That is the question of Simon Stephens' new play, and while the combination of a big hole in the script and some directorial interference keeps him from full success in answering it, his posing of the question is intriguing and the opportunity for an impressive performance in the central role.
Andrew Scott plays a rock musician who has been on tour for over a year, his every whim catered to, be it a peach, a helicopter or a woman. Having these things handed him without question has led him to assume them as his natural right, and that in turn makes him unable to think of other people except as servants to his desires.
In time he develops an almost Asperger's-like inability to recognise other people as having any feelings or identity at all, manipulating, lying and abusing without a hint of conscience because they don't really exist as people.
Directed by Carrie Cracknell, Andrew Scott chillingly takes the man on a journey that begins with cheery self-delight (the actor reprising the giggle and other tics of his TV Moriority) and ends with complete disassociation from reality, saying and doing outrageous things because he has no sense of how outrageous and hurtful they are.

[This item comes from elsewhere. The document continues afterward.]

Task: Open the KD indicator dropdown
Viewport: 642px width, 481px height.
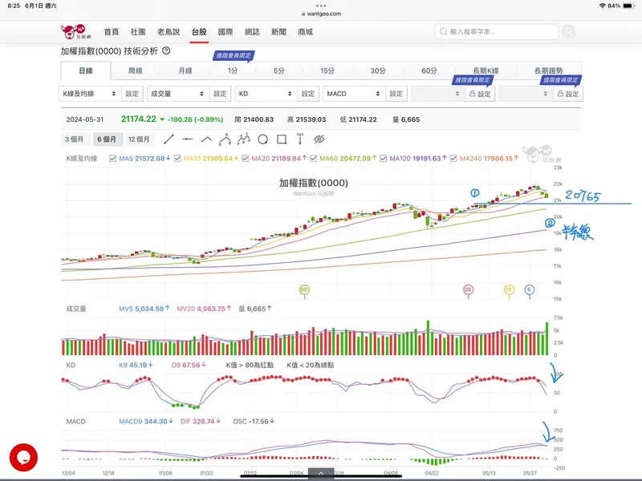Action: [x=266, y=94]
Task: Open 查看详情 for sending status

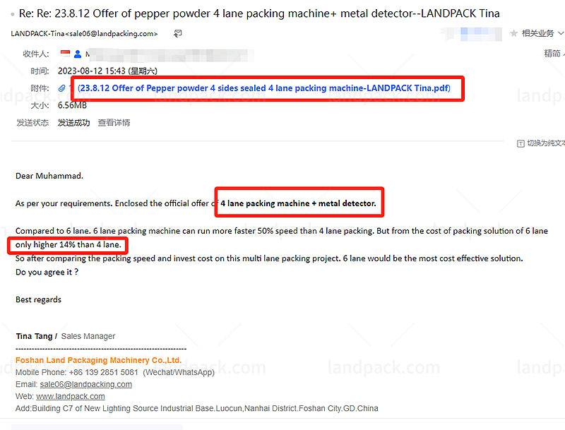Action: click(114, 123)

The big hole in the play is that we never see or are told anything about the man before this process began, and thus can't see for certain that it is his unnatural position of power that has done this to him.
Put another way, if he always was a bastard and is now just continuing to be a bastard, it's not the same play or anywhere near as interesting a one.

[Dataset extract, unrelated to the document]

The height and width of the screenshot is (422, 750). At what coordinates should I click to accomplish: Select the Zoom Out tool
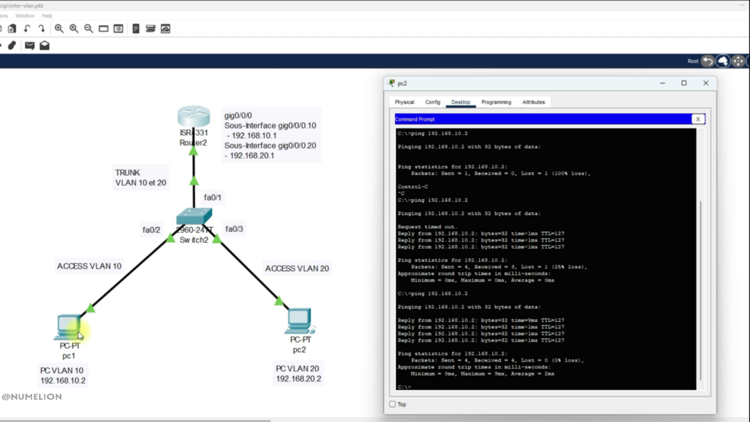point(88,28)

Meanwhile, although Simon Stephens' characteristic delivery of a script almost completely without stage directions indicates an openness to a director's input, Carrie Cracknell imposes a visual symbolism on the production, particularly in the later scenes, that you can guess is meant to reflect the central character's mental state but that is too opaque, arbitrary or clashing with the general mode of the play to be anything but distracting.
There is strong support from a cast that includes such stalwarts as Nikki Amuka-Bird, Charlotte Randle and Daniel Cerqueira, most of them doubling and quadrupling roles, but the major attractions of the production are the playwright's vision, however partially fulfilled, and the completely committed performance of Andrew Scott.